LIST OF TASKS
- a) From the passage about fertilizer shortages below, list every company it names.
- b) Write the next few paragraphs of the passage about fertilizer shortages below.

PASSAGE PROVIDED
────

After the Iran war disrupted supplies of conventional nitrogen fertilisers, the Englishman began scouring the Yorkshire countryside for substitutes to keep his crops growing. That led Mr Mills to the poultry shed of a relative’s friend, whose chicken manure is suddenly so sought after that he now has a long list of buyers.
“Everyone is doing the same, looking for alternatives,” said Mr Mills, who harvests wheat, barley and oats on a farm dotted with sheep.
Farmers worldwide are under pressure. About a third of traded urea, a widely used nitrogen fertiliser, comes from the Gulf region. With the Strait of Hormuz effectively shut, prices have jumped to multi-year highs. That’s forcing growers to improvise ahead of the fall planting season or risk lower yields, profit losses and disruptions to global food supply.
Some are turning to age-old solutions like manure. Others are experimenting with newer technologies. These range from waste-based inputs, including materials like ground almond shells, to microbial products designed to boost plant growth and reduce reliance on chemical fertilisers.
“The war situation is, sadly, a good thing for us,” said Mr Francois Gerard of French start-up Toopi Organics, which converts human urine collected from schools and festivals into a bacteria feed that helps plants grow. Since late February, sales have jumped about a quarter, he said, with prices holding steady thanks to abundant supply.
“We have urine everywhere,” he said.
Because farmers plan months ahead, the effects risk rippling into yields as far out as 2027, according to the UN’s Food and Agriculture Organization. The World Bank expects fertiliser prices to rise by nearly a third in 2026, pushing affordability to its worst level since 2022, when Russia invaded Ukraine.
The crisis is giving fresh momentum to products that have long struggled to gain widespread adoption because farmers viewed them as less reliable than synthetic fertilisers.
In Malaysia, dairy producer Farm Fresh feeds livestock waste to worms, which enrich the grass its cows graze on. The company has used the method for years but is leaning on it more heavily as urea costs jump.
“That is nature’s best fertiliser,” said Chief Financial Officer Mohd Khairul Mat Hassan. “And we top it with chicken dung.”
Demand for biofertilisers and biostimulants is also rising. Adoption has historically been limited by cost and inconsistent performance, but companies say farmers are becoming more willing to experiment.
Syngenta, which has produced biological products for decades, says it’s seeing rising interest. In Thailand, startup Living Roots has hired staff to keep up with demand. And US-based Holganix says its business has more than doubled this year.
“We really feel like this fall is going to be an explosion,” said Holganix Chief Revenue Officer Bryan Hansel.
Producers are racing to turn what may be a temporary supply shock into lasting market share gains.
Pivot Bio – a firm backed by one of Bill Gates’ ventures and funded with some US$700 million (S$895 million) – cut prices by roughly 15 per cent early in the conflict, widening its cost advantage over conventional fertilisers and helping introduce its products to more US farmers, Chief Executive Officer Chris Abbott said.

────

INFORMATION GIVEN
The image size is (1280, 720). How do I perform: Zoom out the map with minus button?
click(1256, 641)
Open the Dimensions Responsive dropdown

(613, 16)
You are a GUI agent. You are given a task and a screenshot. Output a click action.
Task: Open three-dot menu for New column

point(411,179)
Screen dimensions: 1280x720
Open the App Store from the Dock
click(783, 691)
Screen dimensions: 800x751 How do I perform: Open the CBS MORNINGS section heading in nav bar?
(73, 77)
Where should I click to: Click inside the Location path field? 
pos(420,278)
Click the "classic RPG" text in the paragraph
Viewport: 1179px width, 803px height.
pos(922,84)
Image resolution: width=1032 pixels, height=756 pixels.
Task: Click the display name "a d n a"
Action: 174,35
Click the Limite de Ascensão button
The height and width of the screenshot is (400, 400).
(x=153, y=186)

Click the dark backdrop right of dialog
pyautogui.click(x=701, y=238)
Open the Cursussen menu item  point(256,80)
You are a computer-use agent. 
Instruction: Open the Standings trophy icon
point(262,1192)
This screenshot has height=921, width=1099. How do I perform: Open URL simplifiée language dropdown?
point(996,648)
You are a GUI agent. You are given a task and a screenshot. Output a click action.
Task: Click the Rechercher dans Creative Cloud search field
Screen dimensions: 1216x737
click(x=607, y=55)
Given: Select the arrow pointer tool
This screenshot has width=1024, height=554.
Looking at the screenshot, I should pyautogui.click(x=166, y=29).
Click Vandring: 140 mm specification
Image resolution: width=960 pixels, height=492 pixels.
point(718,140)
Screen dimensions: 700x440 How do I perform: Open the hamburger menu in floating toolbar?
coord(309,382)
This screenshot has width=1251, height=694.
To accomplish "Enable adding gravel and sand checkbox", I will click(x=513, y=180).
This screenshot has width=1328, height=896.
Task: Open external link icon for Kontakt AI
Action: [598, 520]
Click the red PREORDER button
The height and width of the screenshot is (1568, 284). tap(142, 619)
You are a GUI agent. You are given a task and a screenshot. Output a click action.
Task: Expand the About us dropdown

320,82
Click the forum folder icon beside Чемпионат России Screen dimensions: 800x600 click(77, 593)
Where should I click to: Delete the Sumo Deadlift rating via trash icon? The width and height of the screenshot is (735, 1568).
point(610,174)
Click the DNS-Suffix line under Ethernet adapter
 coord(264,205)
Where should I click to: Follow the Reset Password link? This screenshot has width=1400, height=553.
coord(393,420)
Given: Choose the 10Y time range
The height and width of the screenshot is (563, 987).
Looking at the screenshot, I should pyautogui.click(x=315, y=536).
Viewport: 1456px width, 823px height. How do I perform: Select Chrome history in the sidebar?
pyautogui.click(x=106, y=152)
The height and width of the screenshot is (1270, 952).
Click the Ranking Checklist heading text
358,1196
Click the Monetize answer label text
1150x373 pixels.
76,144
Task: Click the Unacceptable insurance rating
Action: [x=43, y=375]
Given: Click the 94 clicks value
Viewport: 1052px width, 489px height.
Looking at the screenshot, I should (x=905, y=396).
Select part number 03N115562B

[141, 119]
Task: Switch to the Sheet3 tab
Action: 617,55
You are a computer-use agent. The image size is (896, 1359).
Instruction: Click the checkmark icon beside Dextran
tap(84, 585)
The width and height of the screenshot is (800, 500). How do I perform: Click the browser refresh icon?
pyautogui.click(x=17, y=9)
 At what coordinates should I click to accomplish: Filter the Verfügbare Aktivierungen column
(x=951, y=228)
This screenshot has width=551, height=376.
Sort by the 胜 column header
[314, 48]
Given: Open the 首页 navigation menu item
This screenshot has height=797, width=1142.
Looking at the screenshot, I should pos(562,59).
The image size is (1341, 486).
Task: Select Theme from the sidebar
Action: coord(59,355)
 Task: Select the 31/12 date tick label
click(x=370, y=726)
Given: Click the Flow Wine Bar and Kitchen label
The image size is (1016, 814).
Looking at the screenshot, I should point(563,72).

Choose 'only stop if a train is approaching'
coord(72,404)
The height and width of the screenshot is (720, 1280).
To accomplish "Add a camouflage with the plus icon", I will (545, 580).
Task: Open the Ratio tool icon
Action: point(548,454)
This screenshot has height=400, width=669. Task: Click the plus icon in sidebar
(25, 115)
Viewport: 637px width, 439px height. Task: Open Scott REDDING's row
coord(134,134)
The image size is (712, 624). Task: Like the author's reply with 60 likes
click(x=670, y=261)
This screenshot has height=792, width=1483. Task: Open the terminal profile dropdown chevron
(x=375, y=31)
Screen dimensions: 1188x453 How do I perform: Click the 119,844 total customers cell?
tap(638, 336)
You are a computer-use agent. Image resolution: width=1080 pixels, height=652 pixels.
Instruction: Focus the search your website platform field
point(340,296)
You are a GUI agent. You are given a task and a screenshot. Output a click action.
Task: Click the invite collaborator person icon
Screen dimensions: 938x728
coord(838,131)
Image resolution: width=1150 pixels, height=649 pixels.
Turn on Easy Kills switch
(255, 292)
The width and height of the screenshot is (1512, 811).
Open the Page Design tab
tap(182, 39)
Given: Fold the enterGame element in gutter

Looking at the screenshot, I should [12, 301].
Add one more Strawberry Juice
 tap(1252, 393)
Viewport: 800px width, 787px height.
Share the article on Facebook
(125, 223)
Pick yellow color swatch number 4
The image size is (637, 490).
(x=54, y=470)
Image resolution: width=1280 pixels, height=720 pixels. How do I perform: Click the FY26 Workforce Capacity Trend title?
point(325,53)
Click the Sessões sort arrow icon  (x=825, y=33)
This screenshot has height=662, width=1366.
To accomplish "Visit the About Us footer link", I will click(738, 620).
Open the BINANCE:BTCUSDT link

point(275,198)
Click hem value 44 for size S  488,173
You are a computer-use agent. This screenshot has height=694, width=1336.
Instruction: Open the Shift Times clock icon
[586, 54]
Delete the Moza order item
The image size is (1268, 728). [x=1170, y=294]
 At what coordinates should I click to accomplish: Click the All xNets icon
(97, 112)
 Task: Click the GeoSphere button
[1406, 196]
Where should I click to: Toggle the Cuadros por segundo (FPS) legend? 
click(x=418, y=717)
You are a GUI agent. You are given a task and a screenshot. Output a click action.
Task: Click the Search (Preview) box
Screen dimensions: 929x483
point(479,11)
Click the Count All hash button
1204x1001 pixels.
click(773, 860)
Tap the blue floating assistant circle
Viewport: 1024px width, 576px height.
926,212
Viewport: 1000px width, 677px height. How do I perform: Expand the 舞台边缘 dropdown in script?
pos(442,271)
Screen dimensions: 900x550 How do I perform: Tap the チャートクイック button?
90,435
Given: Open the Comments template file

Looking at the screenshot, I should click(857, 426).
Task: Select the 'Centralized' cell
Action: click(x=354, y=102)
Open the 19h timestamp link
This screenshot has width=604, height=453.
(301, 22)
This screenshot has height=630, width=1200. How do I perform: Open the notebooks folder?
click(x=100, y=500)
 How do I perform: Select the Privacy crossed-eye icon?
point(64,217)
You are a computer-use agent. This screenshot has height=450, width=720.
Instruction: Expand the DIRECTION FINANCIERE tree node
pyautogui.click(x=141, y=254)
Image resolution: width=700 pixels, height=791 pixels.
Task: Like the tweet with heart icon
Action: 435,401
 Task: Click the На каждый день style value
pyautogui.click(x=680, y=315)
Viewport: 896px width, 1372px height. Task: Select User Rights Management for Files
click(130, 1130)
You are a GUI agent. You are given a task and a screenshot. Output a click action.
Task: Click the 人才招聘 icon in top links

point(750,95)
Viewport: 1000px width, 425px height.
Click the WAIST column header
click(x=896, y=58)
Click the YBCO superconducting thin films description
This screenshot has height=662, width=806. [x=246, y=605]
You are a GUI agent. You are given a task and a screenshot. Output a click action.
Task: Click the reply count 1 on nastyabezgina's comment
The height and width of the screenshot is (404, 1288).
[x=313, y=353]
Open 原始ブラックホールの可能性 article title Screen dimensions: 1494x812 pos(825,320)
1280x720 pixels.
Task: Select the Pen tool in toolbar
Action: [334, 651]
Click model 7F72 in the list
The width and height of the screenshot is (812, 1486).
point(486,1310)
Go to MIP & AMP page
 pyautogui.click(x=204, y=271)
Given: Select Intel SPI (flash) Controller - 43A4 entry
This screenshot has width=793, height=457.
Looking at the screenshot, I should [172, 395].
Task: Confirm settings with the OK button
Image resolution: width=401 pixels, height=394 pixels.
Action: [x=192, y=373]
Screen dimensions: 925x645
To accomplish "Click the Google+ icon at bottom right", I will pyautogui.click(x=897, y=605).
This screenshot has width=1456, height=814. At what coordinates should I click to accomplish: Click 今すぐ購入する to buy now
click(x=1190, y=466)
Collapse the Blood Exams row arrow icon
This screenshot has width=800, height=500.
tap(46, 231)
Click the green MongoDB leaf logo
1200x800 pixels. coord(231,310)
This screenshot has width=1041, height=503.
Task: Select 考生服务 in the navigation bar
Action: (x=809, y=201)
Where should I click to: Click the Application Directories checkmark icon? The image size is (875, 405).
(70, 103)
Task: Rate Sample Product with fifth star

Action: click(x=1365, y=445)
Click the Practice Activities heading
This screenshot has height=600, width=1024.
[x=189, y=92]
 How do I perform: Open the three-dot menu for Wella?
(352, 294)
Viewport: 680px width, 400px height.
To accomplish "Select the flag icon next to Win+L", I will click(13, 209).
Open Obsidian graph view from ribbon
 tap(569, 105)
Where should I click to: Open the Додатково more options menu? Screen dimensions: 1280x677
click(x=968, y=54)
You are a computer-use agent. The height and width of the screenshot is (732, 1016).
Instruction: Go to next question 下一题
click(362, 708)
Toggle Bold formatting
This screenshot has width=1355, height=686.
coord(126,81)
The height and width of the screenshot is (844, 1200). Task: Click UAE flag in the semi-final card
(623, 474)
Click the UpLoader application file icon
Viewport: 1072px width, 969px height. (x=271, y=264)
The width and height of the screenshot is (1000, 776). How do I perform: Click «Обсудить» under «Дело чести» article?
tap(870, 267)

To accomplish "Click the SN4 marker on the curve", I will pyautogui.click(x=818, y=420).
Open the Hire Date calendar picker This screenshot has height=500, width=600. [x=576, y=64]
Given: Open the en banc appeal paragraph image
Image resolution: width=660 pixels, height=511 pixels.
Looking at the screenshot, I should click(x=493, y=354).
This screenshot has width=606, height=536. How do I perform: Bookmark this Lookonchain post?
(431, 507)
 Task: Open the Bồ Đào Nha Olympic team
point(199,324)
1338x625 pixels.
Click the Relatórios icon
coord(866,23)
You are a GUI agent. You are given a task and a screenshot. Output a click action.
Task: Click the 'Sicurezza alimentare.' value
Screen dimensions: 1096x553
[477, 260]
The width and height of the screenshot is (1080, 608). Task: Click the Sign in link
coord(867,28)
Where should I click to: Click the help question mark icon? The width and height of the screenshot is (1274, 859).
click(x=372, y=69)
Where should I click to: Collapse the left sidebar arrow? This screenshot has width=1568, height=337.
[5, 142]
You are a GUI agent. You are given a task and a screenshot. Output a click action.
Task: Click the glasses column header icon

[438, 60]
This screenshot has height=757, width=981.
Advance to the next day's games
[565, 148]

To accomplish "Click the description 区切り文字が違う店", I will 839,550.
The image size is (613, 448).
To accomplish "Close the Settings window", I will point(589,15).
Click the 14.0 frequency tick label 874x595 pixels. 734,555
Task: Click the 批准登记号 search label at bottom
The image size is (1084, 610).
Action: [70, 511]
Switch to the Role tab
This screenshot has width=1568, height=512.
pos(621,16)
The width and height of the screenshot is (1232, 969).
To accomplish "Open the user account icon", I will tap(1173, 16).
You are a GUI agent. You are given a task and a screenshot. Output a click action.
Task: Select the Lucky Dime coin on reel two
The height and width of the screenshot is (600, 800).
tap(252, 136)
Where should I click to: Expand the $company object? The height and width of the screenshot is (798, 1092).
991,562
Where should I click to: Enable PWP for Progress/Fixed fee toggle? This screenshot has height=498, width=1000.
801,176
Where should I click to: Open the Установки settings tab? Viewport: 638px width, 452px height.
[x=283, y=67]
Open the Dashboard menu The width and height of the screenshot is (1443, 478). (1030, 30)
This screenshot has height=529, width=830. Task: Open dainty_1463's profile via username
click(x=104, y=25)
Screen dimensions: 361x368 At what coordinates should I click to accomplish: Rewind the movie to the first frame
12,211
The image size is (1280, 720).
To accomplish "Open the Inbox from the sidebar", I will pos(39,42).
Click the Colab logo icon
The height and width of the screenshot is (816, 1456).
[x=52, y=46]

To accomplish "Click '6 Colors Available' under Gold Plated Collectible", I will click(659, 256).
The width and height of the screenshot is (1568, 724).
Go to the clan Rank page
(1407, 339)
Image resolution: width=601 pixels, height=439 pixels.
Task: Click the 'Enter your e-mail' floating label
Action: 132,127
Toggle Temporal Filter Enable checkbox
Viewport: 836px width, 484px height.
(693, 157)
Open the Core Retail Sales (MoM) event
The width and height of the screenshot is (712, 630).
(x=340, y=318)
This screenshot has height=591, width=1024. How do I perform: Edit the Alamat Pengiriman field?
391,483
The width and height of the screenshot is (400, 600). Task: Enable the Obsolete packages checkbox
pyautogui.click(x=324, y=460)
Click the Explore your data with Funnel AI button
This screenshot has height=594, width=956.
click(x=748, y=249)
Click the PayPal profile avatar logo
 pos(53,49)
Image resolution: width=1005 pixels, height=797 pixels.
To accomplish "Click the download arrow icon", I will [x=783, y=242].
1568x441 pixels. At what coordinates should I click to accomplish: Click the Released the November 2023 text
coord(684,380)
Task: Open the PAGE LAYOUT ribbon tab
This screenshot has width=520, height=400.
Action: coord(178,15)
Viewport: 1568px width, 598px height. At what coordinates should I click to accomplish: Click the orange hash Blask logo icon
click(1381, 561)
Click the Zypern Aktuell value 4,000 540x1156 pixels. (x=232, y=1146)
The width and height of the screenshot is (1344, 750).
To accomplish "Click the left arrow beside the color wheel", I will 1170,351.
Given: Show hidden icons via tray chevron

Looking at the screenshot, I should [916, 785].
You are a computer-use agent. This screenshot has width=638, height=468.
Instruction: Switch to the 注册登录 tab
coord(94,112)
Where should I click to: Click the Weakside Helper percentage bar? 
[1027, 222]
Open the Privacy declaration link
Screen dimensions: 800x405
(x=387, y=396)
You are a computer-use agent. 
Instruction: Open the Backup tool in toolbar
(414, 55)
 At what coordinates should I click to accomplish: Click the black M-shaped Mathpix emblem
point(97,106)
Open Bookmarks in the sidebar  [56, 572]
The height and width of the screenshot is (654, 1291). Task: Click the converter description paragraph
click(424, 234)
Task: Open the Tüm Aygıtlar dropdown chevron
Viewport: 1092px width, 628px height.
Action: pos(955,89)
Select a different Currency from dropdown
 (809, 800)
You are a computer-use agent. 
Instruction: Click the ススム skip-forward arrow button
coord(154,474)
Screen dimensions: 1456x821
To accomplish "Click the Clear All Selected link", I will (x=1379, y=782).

────

RESPONSES
- a) Toopi Organics, Farm Fresh, Syngenta, Living Roots, Holganix, Pivot Bio

- b)
New Orleans urea prices reached US$710 a ton in April, the highest since spring 2022, before falling. Egyptian urea has climbed more than 90 per cent since the war started, hitting US$940 a ton, according to data from Bloomberg Green Markets.
Alternatives vary widely in price. Living Roots’ PhotoBoost costs about 400 baht (S$15.6) per rai, versus roughly 1,200 baht for a bag of urea. The company says its products can reduce chemical fertiliser use by as much as 50 per cent, cutting costs by about 20 per cent.
Hundreds of farmers have signed on to a Pivot Bio program allowing them to lock in prices for three years. As fertiliser prices climbed, the company’s products – already cheaper than conventional options – gained a cost advantage of as much as 65 per cent, Mr Abbott said.
And chicken muck? Roughly £10 (S$17.1) a ton, according to Mr Mills – though transport costs add up.
“It’s not a case of ‘we’ll all just switch to muck,’” Mr Mills said. “Life isn’t that simple.”
Scaling up also remains a major hurdle. Many farmers are still wary of unfamiliar products after decades of relying on conventional fertilisers. Some biological solutions struggle with consistency – microbes, for instance, can wash away from plant roots.
Start-ups face supply constraints. Toopi needs to boost its urine collection in 2027. California-based Nitricity, which makes fertilisers from ground almond shells, is building new production capacity and is sold out through 2028.
Produced largely from natural gas, synthetic nitrogen fertilisers have underpinned global food production for decades and remain difficult to replace at scale, despite their environmental costs.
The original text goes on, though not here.